• Written exercise
Please retype the stretch of the listing from the line containing "This screenshot has height=707, width=1568." through the line containing "click(502, 87)", both included, and nothing else.

** START **

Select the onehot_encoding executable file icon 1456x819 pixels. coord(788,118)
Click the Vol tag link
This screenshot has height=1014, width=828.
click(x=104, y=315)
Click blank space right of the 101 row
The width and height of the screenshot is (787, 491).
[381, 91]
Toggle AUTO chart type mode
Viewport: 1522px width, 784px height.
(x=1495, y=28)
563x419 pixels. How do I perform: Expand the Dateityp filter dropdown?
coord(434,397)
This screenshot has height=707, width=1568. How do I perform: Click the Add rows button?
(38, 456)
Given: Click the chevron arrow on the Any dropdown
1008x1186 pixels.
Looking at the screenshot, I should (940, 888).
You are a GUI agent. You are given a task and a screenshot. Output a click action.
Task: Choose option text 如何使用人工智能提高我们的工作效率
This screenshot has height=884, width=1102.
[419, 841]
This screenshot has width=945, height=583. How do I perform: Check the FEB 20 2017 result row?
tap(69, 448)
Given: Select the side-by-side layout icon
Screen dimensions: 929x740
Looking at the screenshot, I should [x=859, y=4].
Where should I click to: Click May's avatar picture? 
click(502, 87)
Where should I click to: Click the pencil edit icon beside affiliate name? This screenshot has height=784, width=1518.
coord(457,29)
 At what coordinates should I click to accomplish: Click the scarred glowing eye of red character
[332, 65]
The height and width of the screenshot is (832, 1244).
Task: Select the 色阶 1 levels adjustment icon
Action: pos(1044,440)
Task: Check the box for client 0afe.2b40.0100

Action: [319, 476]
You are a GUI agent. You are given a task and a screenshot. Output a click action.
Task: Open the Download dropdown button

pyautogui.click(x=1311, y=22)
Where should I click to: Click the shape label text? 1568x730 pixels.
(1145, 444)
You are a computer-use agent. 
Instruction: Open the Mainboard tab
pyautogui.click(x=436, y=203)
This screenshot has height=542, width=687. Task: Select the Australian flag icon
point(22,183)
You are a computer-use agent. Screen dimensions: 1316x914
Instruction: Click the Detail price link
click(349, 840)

** END **

• Answer in full
This screenshot has height=707, width=1568. How do I perform: Click the Add rows button?
(38, 456)
Given: Click the chevron arrow on the Any dropdown
1008x1186 pixels.
Looking at the screenshot, I should (940, 888).
You are a GUI agent. You are given a task and a screenshot. Output a click action.
Task: Choose option text 如何使用人工智能提高我们的工作效率
This screenshot has height=884, width=1102.
[419, 841]
This screenshot has width=945, height=583. How do I perform: Check the FEB 20 2017 result row?
tap(69, 448)
Given: Select the side-by-side layout icon
Screen dimensions: 929x740
Looking at the screenshot, I should [x=859, y=4].
Where should I click to: Click May's avatar picture? 
click(502, 87)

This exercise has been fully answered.